GETTING ON THE SAME PAGE
Once couples have established one-income households, it's important to keep debt at a minimum - and for both parents to be aware of expenditures, the planners say.
This is really an issue for military families, says Hagar, who counsels such couples through both Operation Homefront and Wounded Warriors Family Support, as part of the pro bono arm of the San Diego chapter of the Financial Planning Association.
"The more egregious situations are when one spouse is deployed and the other spouse is running up credit card debt," she says. "When the military spouse comes home, they are livid because all of their extra combat pay is gone."
Both parents should be involved in all financial decision-making, which includes attending meetings together with their financial planner, Clute says, and planners should make sure the comments and concerns of both are addressed.
"Usually one spouse or the other will tend to be more vocal," she says. "I think it's our role as advisors to try to encourage active participation from both, because if you don't hear from both, how do you know you are planning for both?"
This can be especially crucial for couples in which each partner has a very different level of risk tolerance, Clute says. If the more financially aggressive spouse is the only one making decisions, the more conservative spouse may be in for quite a shock if the mate dies first and leaves a less-than-adequate financial situation. "If I'm not planning for the surviving spouse, that client will go to a planner who will listen and support them, Clute says.
Anderson says she will never forget the look of horror on the face of a stay-at-home mother when Anderson explained why the brokerage account owned by her and her husband - but controlled by him - had sunk in value to $50,000 from $300,000 in less than a year.
The woman had no idea that her husband had invested heavily in micro-cap tech stocks - on margin, no less, Anderson says. When the dot-com bubble burst in 2000, the value of their portfolio was decimated to an amount below the sum borrowed from the brokerage firm, the loan was called and the brokerage sold the distressed stocks to make up the difference.
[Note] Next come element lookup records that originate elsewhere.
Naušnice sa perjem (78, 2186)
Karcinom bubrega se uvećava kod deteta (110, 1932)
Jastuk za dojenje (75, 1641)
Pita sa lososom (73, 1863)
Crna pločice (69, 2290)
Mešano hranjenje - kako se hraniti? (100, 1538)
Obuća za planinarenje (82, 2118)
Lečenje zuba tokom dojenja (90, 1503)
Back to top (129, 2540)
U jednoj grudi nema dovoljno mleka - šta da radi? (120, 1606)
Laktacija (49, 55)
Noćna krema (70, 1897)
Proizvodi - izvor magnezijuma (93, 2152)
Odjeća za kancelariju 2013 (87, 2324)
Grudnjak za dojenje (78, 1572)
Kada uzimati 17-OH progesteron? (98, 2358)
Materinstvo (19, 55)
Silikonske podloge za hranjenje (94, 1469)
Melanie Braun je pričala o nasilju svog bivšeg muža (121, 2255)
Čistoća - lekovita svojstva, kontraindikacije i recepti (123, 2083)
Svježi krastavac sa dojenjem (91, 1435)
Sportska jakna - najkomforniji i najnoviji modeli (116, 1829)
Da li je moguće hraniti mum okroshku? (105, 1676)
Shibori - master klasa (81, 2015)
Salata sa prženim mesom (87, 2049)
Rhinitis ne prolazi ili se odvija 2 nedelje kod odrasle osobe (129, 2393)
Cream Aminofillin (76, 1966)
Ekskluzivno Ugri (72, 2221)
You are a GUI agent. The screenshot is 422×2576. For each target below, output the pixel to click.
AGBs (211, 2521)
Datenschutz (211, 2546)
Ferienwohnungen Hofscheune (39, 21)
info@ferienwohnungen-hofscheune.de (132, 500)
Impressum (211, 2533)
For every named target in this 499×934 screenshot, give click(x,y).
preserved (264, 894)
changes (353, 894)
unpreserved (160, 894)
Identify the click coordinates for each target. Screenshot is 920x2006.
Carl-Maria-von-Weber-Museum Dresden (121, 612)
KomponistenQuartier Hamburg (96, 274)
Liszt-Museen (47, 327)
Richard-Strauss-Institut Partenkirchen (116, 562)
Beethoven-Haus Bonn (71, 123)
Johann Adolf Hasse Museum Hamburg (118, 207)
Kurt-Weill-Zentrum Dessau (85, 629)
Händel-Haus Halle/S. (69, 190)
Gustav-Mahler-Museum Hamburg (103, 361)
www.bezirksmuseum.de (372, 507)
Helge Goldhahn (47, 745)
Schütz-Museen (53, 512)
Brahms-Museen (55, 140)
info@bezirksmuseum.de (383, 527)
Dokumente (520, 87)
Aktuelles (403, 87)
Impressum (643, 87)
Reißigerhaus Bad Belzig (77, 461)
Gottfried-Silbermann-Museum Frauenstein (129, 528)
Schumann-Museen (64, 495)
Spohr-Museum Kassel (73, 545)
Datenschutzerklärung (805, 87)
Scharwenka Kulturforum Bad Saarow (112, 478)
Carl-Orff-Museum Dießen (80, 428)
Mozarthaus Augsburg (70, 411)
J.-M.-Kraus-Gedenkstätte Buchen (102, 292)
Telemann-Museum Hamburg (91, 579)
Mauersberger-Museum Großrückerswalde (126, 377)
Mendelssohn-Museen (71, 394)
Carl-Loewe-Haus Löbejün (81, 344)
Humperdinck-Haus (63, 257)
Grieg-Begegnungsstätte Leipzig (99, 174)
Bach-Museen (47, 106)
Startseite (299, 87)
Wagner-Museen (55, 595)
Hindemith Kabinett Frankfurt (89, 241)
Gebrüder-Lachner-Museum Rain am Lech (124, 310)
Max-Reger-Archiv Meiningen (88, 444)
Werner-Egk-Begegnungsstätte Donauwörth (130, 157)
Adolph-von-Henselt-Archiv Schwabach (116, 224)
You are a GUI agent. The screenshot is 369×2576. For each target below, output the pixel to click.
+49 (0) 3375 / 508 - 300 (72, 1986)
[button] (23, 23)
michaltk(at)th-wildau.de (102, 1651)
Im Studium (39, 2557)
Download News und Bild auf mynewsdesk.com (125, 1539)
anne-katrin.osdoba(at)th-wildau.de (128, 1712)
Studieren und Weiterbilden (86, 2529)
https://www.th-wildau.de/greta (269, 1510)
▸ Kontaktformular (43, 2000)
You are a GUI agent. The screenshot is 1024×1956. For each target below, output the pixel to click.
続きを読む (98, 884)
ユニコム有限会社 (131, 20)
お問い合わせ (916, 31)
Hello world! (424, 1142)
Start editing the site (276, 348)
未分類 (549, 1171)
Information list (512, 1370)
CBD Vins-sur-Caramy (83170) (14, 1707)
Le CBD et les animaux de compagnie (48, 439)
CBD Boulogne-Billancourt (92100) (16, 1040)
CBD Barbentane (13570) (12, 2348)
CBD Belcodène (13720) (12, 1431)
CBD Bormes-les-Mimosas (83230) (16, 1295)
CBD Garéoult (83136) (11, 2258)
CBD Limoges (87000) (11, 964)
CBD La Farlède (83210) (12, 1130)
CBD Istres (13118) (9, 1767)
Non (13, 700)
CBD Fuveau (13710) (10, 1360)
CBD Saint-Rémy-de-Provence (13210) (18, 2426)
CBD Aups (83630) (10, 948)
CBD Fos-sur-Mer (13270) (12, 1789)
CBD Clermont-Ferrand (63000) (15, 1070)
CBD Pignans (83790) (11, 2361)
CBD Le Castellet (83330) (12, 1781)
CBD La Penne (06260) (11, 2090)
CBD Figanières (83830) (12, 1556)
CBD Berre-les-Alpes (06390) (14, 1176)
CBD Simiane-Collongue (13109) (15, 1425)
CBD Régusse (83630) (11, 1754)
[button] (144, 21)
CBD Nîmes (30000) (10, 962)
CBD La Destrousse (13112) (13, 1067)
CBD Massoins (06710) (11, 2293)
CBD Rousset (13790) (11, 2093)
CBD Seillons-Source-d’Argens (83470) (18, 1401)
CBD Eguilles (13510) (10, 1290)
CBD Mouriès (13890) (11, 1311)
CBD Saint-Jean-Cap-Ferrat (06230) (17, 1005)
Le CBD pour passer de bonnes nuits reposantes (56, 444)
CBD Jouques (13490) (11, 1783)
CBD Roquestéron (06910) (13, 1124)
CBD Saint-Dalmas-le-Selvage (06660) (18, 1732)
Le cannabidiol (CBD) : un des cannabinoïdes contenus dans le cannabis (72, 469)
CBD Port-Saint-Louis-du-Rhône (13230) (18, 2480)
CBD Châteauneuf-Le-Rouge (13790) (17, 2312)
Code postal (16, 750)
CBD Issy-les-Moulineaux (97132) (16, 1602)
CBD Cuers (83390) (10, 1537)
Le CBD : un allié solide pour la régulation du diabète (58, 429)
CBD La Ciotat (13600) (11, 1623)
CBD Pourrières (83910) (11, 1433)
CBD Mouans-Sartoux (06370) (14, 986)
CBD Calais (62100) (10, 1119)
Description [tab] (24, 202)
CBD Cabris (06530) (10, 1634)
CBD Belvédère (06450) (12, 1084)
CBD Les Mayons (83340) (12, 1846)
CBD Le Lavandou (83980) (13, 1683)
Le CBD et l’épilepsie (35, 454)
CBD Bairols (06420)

After attending one of Anderson's financial planning workshops for women, the wife showed Anderson two brokerage account statements - one for year-end 1999 and the other for the second quarter of 2000, which included the plunge in value. When Anderson explained the margin call on the distressed portfolio, the wife's face "just turned white," she says.
"While she was very mad at her husband, it was really her responsibility to also be involved in the decision-making," Anderson says. "He was a professional and she had just assumed he knew what he was doing, but no one should ever put those decisions in anyone else's hands."
Katie Kuehner-Hebert is a freelance writer in Running Springs, Calif. She has contributed to American Banker, Risk & Insurance and Human Resource Executive.